In the remembrance of Walt below, what did the writer forget and have to go back for?

**PAGE EXCERPT**
::::::::::

What I'm trying to say is -- Walt joked a lot. My feeling on that trip was that I was a little embarrassed and a little awkward all of the time, and that as Walt grew more comfortable with me, he would joke more at my expense. Which is a sign of affection really, or comfort at the very least, when it comes to midwestern dudes inclined to go to comic book conventions, but at 18 and right out of school and used to being the weirdo that cooler weirdos pushed around, it made me feel uncomfortable and exposed. And I was dreading the jokes at my expense for forgetting and having to go back for the wall scroll I'd bought for the girl who was maybe my girlfriend.

I don't think he said anything about it. Probably, he didn't even care. Or notice. I was 18 and self-conscious about anything that drew attention to myself (a pressure point that has only slightly subsided over time), and I was terribly relieved and grateful for not being picked on about it.

Walt was the first of my brother's adult friends I met and felt any kind of relation to. Last September Dave told me Walt had cancer -- many cancers -- and he passed away last week. This anecdote doesn't do any kind of justice to who he was as a human being or a man or a father or a friend. It's not really meant to. It's just one of many things that's rumbled around my own head as I've thought of him recently.

::::::::::

**DATA EXCERPT**
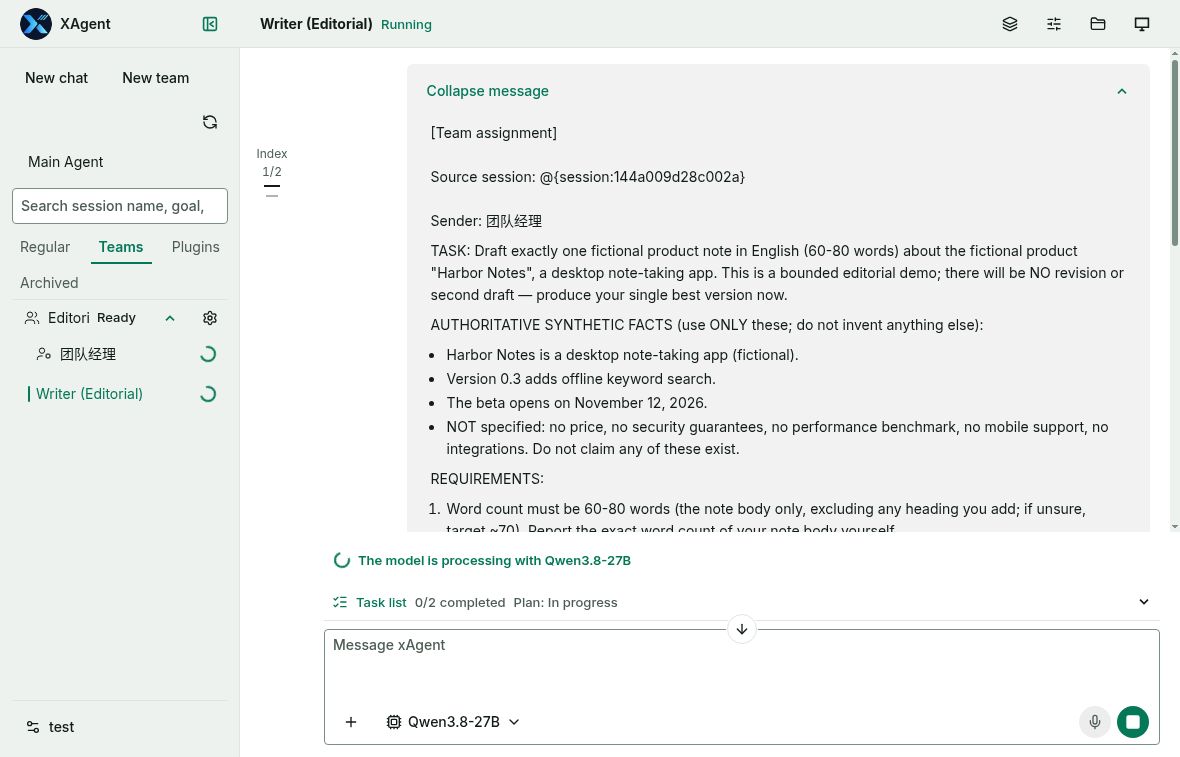
Task: Open Editorial team settings gear
Action: click(210, 318)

::::::::::

**EXERCISE ANSWER**
The wall scroll the writer had bought for the girl who was maybe the writer's girlfriend.